ARDMORE, Pa. — In fading light Friday evening, Phil Mickelson hustled to get off the 18th tee before night fell, and made his lone birdie of the day. Justin Rose was in the group behind Mickelson, and his scrambling par save completed a fine second round of the U.S. Open in 1-under 69 to get him to even par for the tournament, a shot behind Mickelson.
Saturday morning, Mickelson, Rose and others who finished the second round reaped the benefits of that good play and good fortune. The 68 players who had to return to the course just to get to the midway point of the Open found the day to be glorious but Merion still gruesome, reinforcing the theme of the first two days of the tournament – and portending more difficulty to come.
Ian Poulter, the Englishman who went to bed at even par, returned to make two bogeys in his final three holes, falling three shots back of leaders Mickelson and Billy Horschel, who are at 1-under 139. Cheng-Tsung Pan, who like Poulter left Merion Friday at even par -- but with nine holes to play -- bogeyed 14 and 15, made double bogey at 17. The 21-year-old amateur who plays at the University of Washington now sits at 4 over, tied for 20th.
But with a third round that promises movement – because Merion offers opportunities for both birdies and double bogeys – so many players remain in the tournament.
“I’m three off the lead in the U.S. Open,” said Poulter, whose bogey at 16 came after he drew a poor lie in a bunker. “And that’s the difference of one hole. You can make birdie and someone can make double. I’m right in position and right there where I want to be. It’s going to be a fun weekend.”
With the second round finally finished, there is some clarity about the logistics for the rest of the weekend. Because of the weather delays that disrupted play Thursday and pushed the second round into Saturday – and the fact that a high number of players, 73, made the cut -- the third round will go off in threesomes from both the first and 11th tees. (Normal plans would call for twosomes only from the first tee). Play will begin at 12:28 p.m.
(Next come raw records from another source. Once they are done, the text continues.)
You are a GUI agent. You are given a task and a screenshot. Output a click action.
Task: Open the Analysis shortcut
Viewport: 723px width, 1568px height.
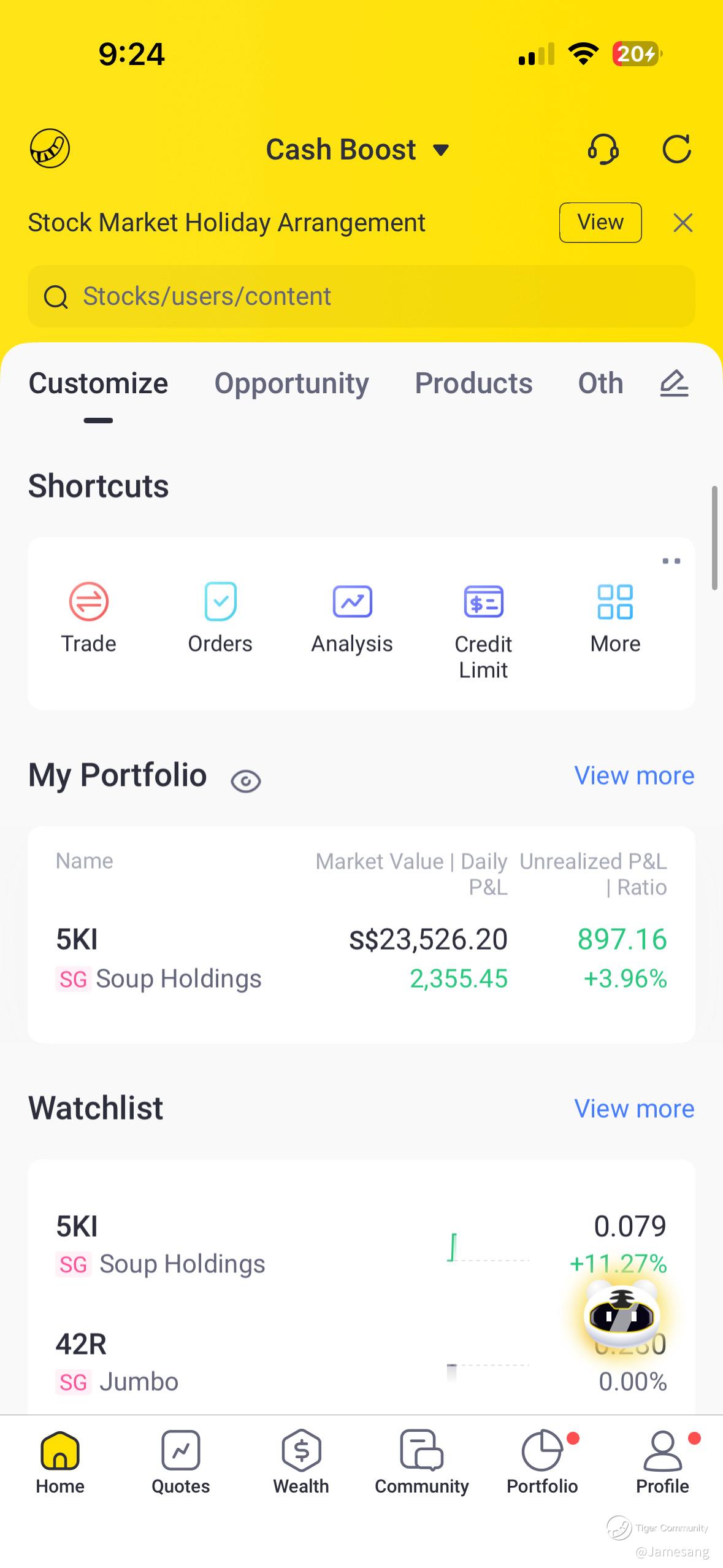point(352,617)
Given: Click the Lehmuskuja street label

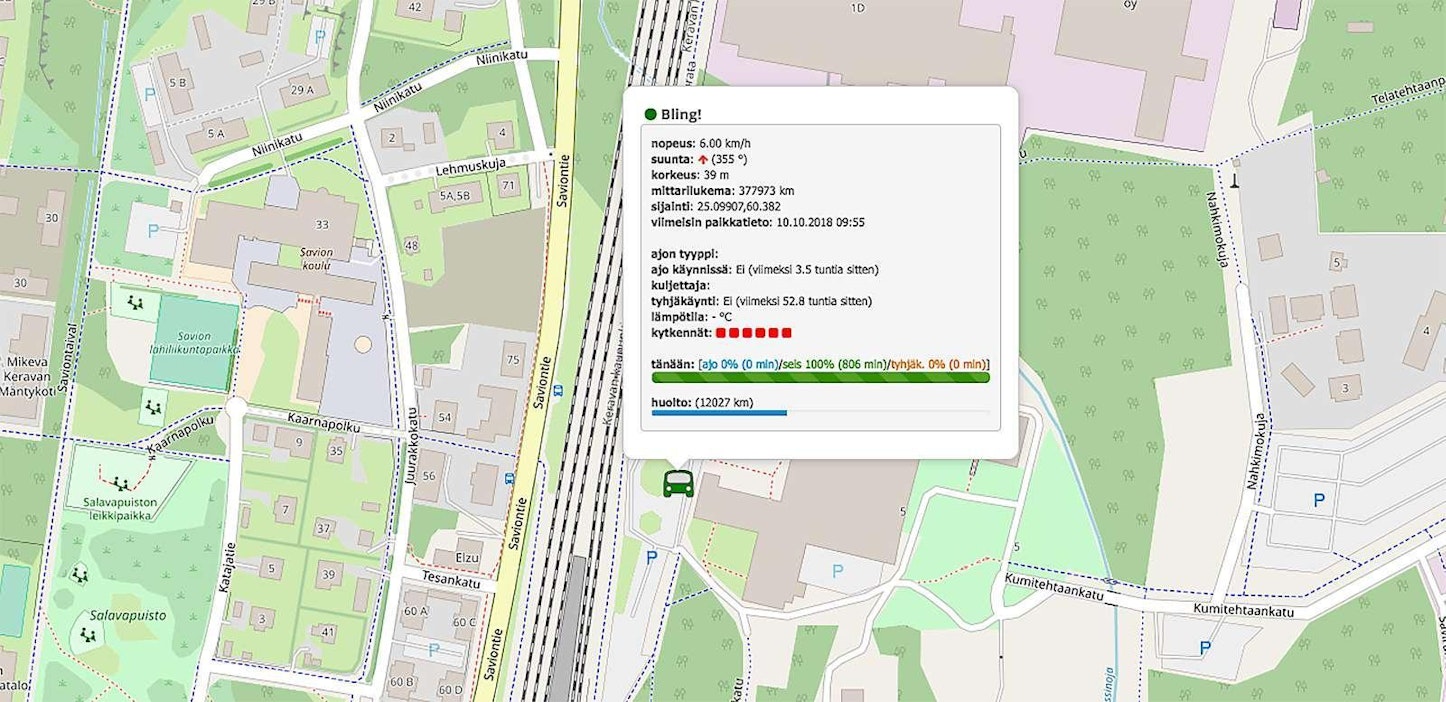Looking at the screenshot, I should (470, 171).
Saturday, with the final group – Mickelson, Horschel and former world No. 1 Luke Donald – at 2:40 p.m. from the first tee.
Tiger Woods and Rory McIlroy, the two top-ranked players in the world, are at 3 over, but have only a dozen players ahead of them – and will play together again, joining Spain’s Gonzalo Fernandez-Castano from the first tee at 1:56 p.m. The top 19 players on the board include 10 players who fall in the top 22 in the world rankings – Mickelson; Donald, Steve Stricker and Rose at even par; Charl Schwartzel and Hunter Mahan at 1 over; Poulter at 2 over; Woods, McIlroy and Ernie Els at 3 over.
On Friday, with soft conditions, USGA officials put several pins in very difficult places, causing some consternation among players.
“We knew they were going to be in the areas,” Woods said, “but we didn’t think they were going to be as severe as they were.”
With the sun out for two straight days, and a breezy Friday helping to dry the course out, it’s likely Saturday’s pin placements will be more accessible. What Merion has shown, 36 holes into its first Open in 32 years, is that officials can make it as hard or as easy as they like.
“It’s very unique, no doubt about it,” said three-time major champ Padraig Harrington, who’s 4 over. “At the end of the day, what they’ve proved is they can put the pins tougher if they need to put it tougher if the scoring was better. Obviously it hasn’t been.”
The cut – which is now the top 60 players and ties, with no 10-shot rule — fell at 8-over par, so Masters champ Adam Scott (7-over 147) is in, but a slew of stars are out, including recent Open champs Graeme McDowell (2010, but 13-over 153), Michael Campbell (2005, 14-over 154), Angel Cabrera (2007, 15-over 155), and Jim Furyk (2003) and Lucas Glover (2009), both at 16-over 156.